Data for this exercise section start

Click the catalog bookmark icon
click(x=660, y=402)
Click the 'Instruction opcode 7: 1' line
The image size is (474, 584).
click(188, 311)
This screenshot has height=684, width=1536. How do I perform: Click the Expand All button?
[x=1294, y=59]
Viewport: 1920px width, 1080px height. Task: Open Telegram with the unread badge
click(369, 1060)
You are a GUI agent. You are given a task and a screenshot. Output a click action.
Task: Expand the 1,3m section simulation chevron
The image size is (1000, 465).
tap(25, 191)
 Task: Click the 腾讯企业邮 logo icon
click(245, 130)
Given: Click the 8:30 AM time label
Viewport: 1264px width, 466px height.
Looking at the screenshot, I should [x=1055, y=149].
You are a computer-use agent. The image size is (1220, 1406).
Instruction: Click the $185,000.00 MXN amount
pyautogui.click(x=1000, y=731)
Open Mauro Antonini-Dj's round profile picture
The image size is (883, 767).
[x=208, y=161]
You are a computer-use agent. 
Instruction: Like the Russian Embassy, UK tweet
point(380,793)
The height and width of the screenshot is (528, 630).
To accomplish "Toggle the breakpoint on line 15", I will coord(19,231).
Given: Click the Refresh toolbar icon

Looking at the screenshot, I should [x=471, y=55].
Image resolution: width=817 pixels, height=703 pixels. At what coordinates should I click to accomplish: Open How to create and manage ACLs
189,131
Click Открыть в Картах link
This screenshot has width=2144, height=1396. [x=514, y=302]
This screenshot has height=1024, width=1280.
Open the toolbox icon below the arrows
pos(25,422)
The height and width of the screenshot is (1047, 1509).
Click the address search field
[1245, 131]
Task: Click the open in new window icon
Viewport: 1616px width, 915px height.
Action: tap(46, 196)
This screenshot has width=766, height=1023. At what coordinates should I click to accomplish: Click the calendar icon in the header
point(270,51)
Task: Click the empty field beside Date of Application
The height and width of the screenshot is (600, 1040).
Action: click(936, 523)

Data for this exercise section end

§ Directions:
Repeat exactly the lines from the one containing "Image resolution: width=817" to the end of the records.

§ Answer to this problem:
Image resolution: width=817 pixels, height=703 pixels. At what coordinates should I click to accomplish: Open How to create and manage ACLs
189,131
Click Открыть в Картах link
This screenshot has width=2144, height=1396. [x=514, y=302]
This screenshot has height=1024, width=1280.
Open the toolbox icon below the arrows
pos(25,422)
The height and width of the screenshot is (1047, 1509).
Click the address search field
[1245, 131]
Task: Click the open in new window icon
Viewport: 1616px width, 915px height.
Action: tap(46, 196)
This screenshot has width=766, height=1023. At what coordinates should I click to accomplish: Click the calendar icon in the header
point(270,51)
Task: Click the empty field beside Date of Application
The height and width of the screenshot is (600, 1040).
Action: click(936, 523)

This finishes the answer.